**DESCRIPTION OF THE TASK**
Exclude the pictures and set down, unaltered, the lines from the one that holds "Click the calendar icon in member 5753's row" through the end of the data.
**********
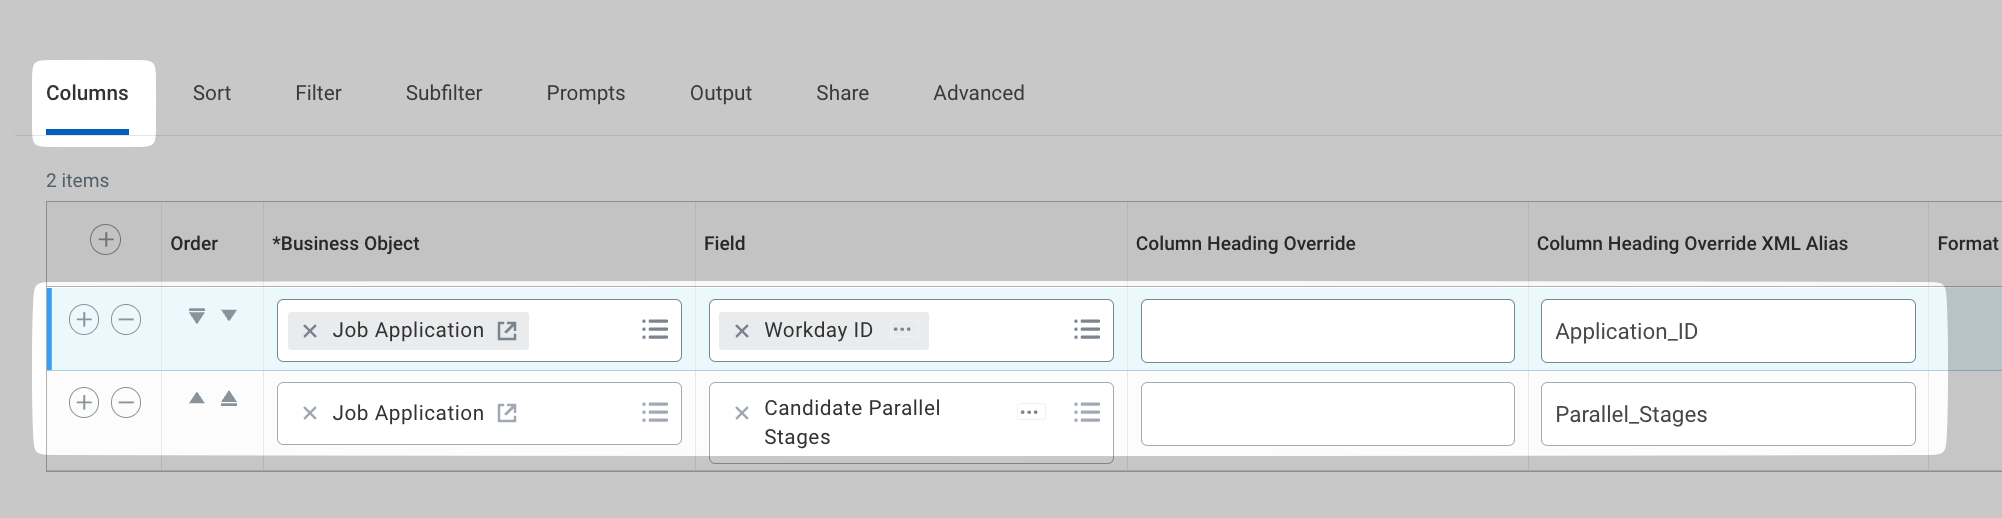This screenshot has width=2002, height=518.
Task: Move Workday ID row to bottom
Action: click(197, 316)
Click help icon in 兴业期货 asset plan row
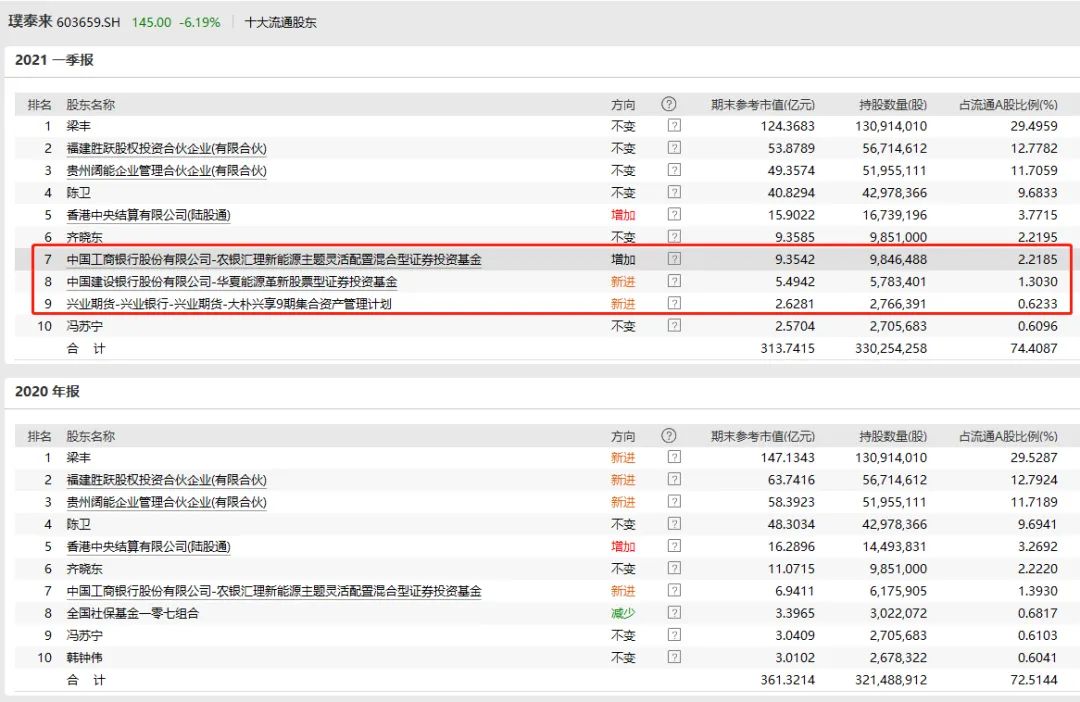 click(674, 304)

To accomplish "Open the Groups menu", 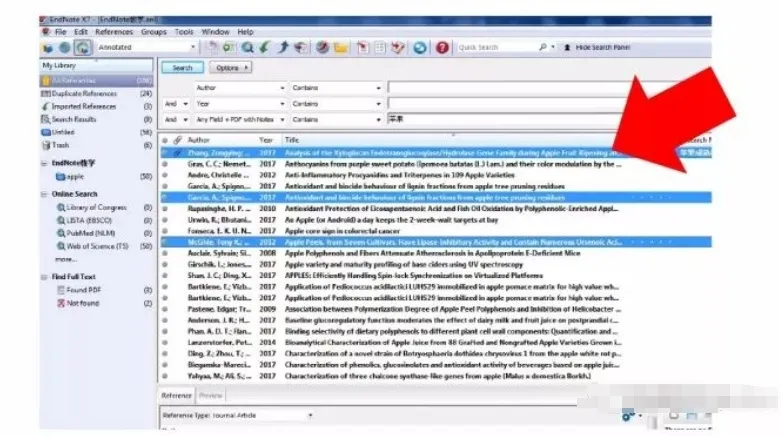I will tap(154, 32).
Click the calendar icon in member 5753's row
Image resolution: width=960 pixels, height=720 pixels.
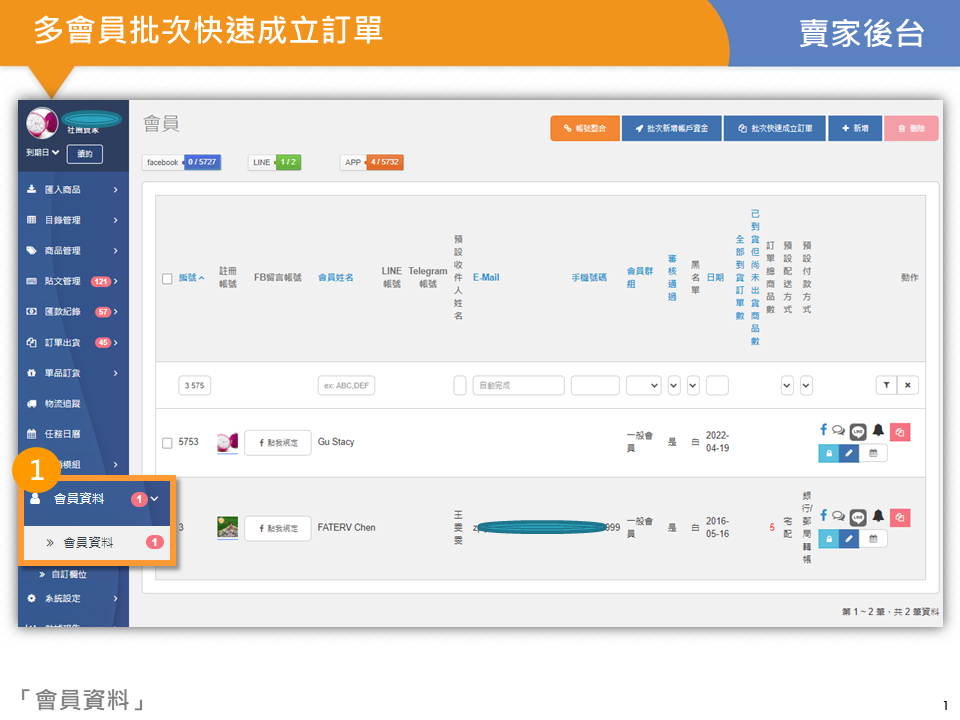[x=872, y=453]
**********
**ANSWER TO THE PROBLEM**
Click the calendar icon in member 5753's row
Image resolution: width=960 pixels, height=720 pixels.
[x=872, y=453]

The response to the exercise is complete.